Please retype the data below exactly, stopping after the line with "Click the 'EPS Estimate' column header" and skipping every picture.

'''

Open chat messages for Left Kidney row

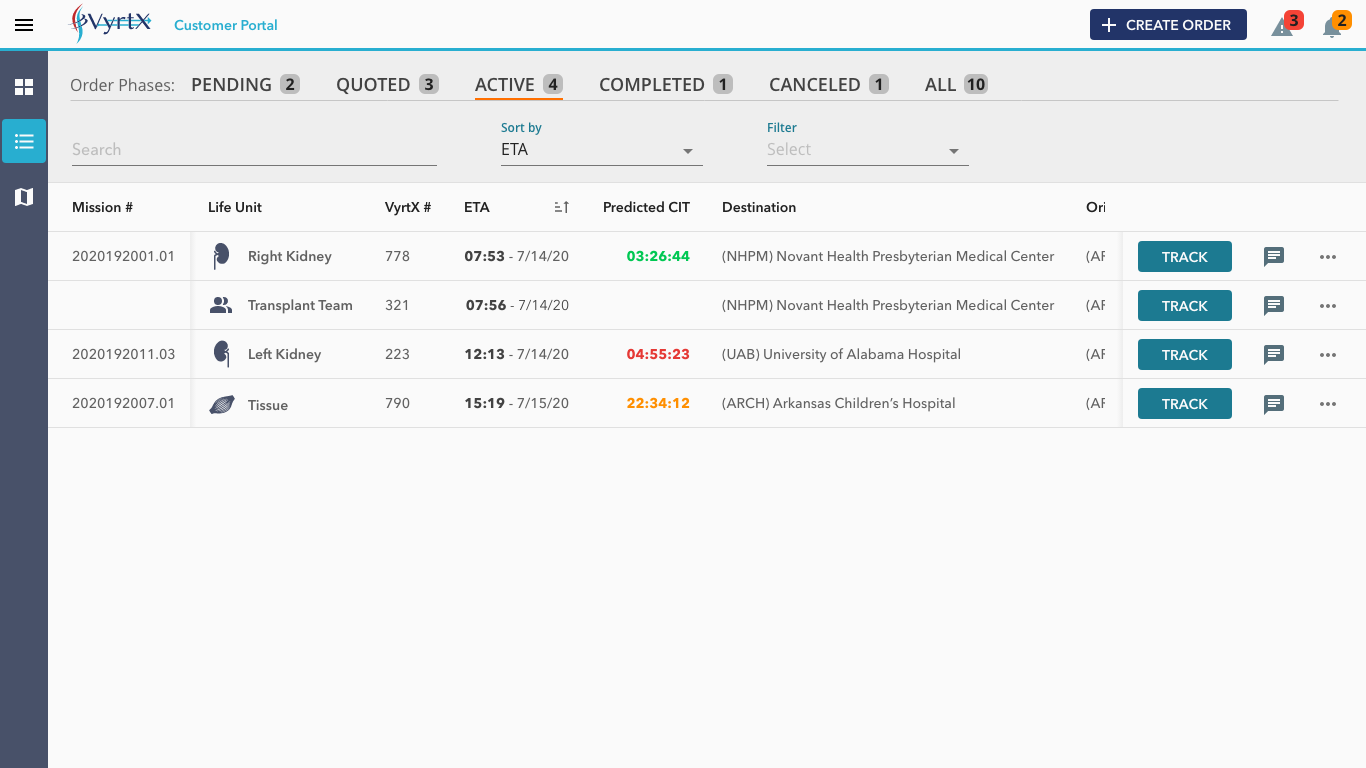coord(1274,355)
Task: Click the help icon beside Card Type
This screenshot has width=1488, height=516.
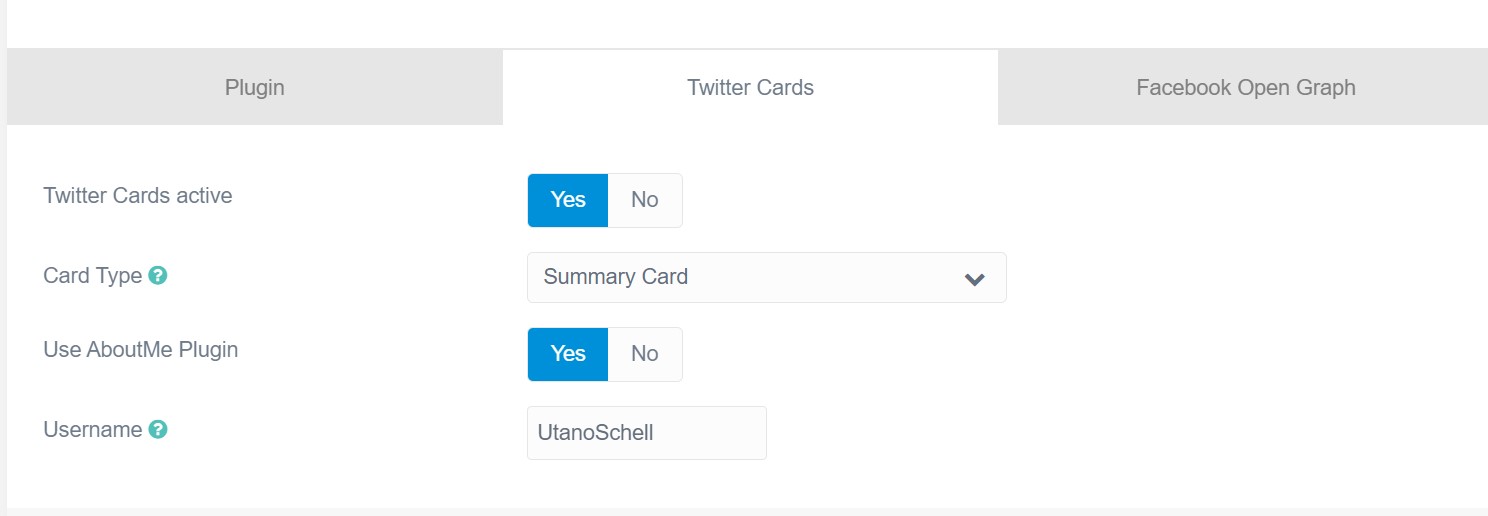Action: click(x=157, y=275)
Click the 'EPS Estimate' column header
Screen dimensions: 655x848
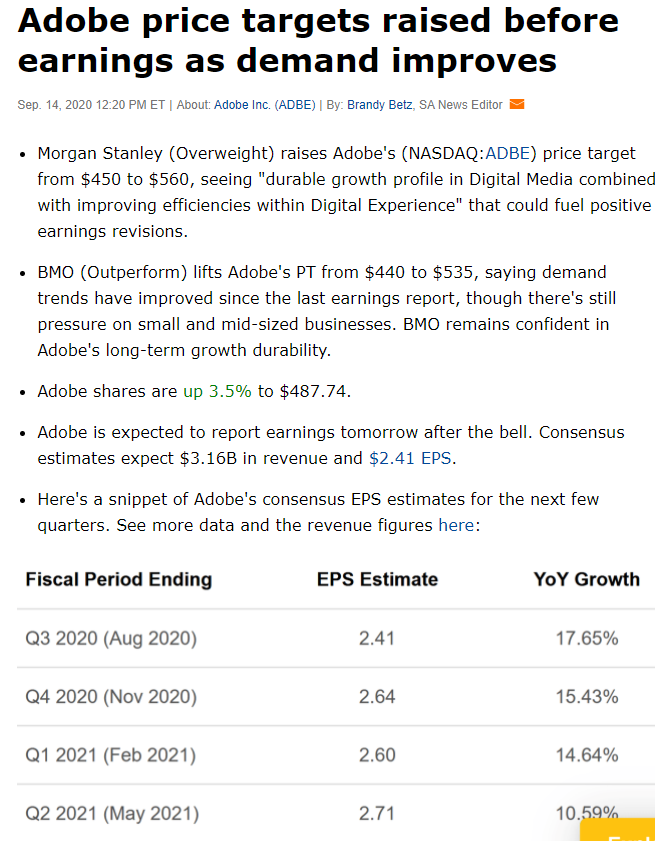[377, 579]
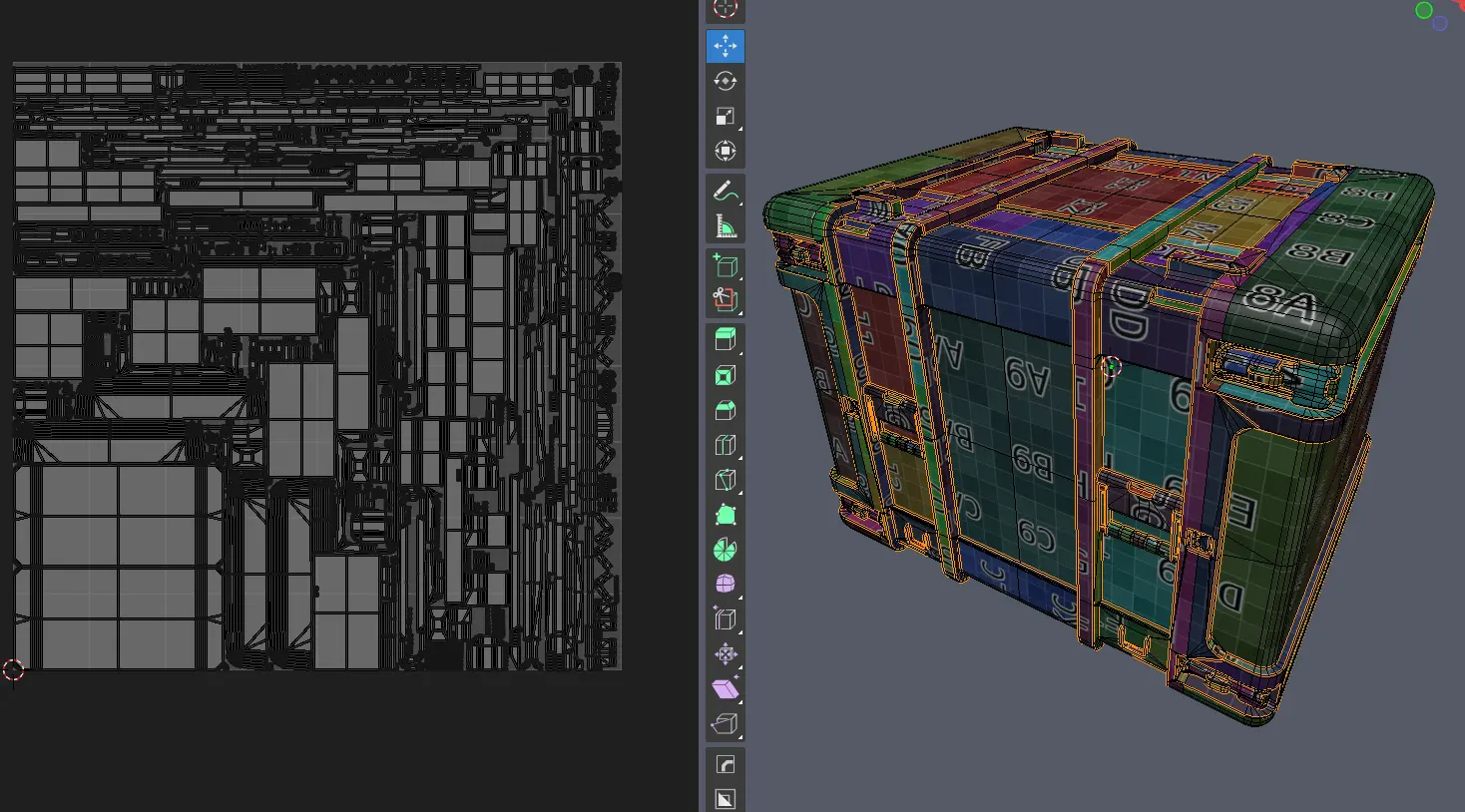Select the Annotate pencil tool
The width and height of the screenshot is (1465, 812).
726,192
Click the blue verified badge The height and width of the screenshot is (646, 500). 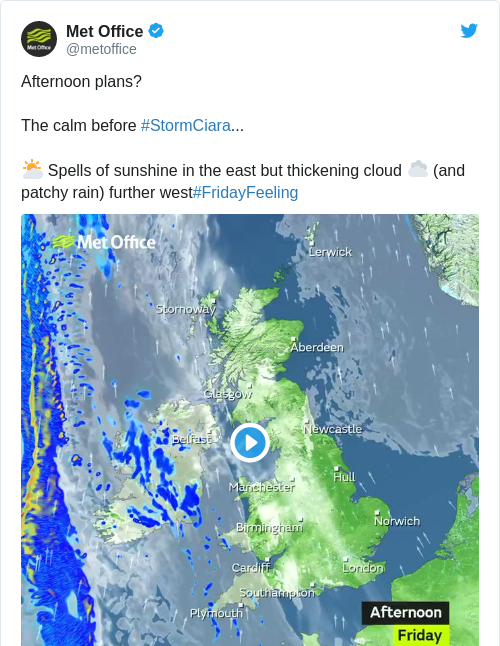pos(156,31)
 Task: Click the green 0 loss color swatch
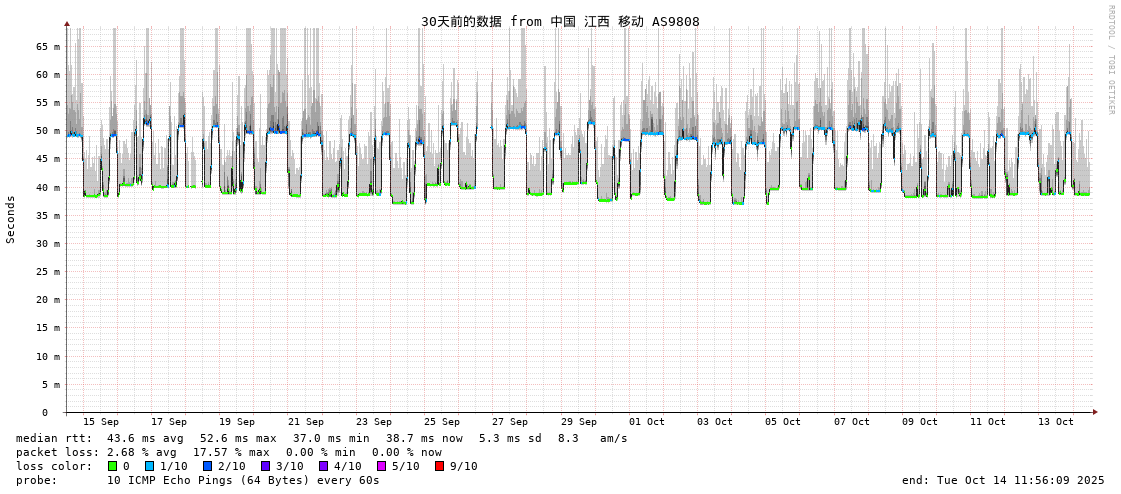(113, 466)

'''

Exercise response
Open chat messages for Left Kidney row

coord(1274,355)
Task: Click the help icon beside Card Type
This screenshot has width=1488, height=516.
Action: click(x=157, y=275)
Click the 'EPS Estimate' column header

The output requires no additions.